For more details: Fedora 18 shipped with OpenSSL 1.0.1c on 11-Sep-2012:
[http://mirrors.kernel.org/fedora/releases/18/Everything/x86_...](http://mirrors.kernel.org/fedora/releases/18/Everything/x86_64/os/Packages/o/).
So that's 18 months of exposure for Fedora users (including me).

------
jameshart
While I know private keys are important and you really don't want to leak
them, I have to wonder if the security community's focus on the private keys
as the crown jewels that heartbleed accesses is a little misplaced.

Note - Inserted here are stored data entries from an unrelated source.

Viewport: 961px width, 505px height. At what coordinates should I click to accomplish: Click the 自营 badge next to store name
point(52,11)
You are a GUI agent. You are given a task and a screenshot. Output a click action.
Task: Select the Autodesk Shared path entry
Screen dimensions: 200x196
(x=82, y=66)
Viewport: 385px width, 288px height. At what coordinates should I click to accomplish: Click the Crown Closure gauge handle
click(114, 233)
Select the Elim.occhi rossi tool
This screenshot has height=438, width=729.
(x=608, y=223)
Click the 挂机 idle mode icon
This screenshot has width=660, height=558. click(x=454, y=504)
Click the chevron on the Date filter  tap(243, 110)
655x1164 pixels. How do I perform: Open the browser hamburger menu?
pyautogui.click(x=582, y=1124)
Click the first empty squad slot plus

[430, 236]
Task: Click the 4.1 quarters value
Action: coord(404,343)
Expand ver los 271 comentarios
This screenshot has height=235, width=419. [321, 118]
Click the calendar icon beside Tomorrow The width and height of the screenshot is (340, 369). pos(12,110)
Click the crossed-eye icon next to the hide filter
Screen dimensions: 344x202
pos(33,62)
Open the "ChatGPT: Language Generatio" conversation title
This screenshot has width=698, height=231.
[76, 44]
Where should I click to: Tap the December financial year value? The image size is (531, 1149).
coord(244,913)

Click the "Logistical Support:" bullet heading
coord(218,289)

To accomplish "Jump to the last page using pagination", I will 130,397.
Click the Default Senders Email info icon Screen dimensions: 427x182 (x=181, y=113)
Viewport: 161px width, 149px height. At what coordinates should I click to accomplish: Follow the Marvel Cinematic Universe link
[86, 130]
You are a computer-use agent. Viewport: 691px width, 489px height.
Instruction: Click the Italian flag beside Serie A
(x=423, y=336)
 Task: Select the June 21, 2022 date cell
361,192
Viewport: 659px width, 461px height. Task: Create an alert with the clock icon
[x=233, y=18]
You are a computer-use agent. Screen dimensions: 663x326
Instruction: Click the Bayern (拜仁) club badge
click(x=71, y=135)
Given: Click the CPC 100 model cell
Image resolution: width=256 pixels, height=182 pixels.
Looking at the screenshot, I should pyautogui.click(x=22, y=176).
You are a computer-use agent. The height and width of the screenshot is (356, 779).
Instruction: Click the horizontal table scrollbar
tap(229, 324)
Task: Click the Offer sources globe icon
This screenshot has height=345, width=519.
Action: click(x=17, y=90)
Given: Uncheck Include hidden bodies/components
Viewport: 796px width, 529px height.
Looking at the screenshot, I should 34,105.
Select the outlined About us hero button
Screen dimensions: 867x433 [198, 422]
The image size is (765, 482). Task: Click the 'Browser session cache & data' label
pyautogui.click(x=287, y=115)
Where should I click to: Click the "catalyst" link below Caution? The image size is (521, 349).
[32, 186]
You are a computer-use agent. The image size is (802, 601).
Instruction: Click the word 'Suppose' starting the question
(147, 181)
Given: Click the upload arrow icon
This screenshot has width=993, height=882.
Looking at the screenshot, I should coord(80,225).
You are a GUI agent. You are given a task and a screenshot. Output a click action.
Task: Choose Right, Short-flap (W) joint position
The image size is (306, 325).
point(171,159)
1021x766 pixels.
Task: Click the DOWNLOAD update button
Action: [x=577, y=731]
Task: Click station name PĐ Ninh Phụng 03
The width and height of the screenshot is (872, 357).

If someone can steal your private key, yes, they can now impersonate your SSL
server. For HTTPS, they'll need to actually perform a DNS spoof or similar to
truly exploit that change, though. I guess there might be more of a concern
about things like DKIM keys being stolen. We have to be a little less trusting
of SSL certs to verify identity.

But in all this fuss about the keys, we seem to be forgetting that the
heartbleed vulnerability allowed attackers to sniff random cleartext as it
passed through OpenSSL. Session identities, usernames, passwords, sure - but
again, the security industry focuses on credentials being stolen as the worst
case scenario. But what about all the other private data going across the SSL
connection?

This reminds me a little of the focus on operating system security preventing
privilege escalation, while ignoring the risk of malware trashing all of a
user's own data - you might lose all your photographs, but at least the device
drivers will be safe.

When it comes to heartbleed, users might legitimately fear that data they sent
over SSL could have been eavesdropped by anybody; but the security industry
doesn't seem to care about that as much as it does about whether the private
key could have been compromised.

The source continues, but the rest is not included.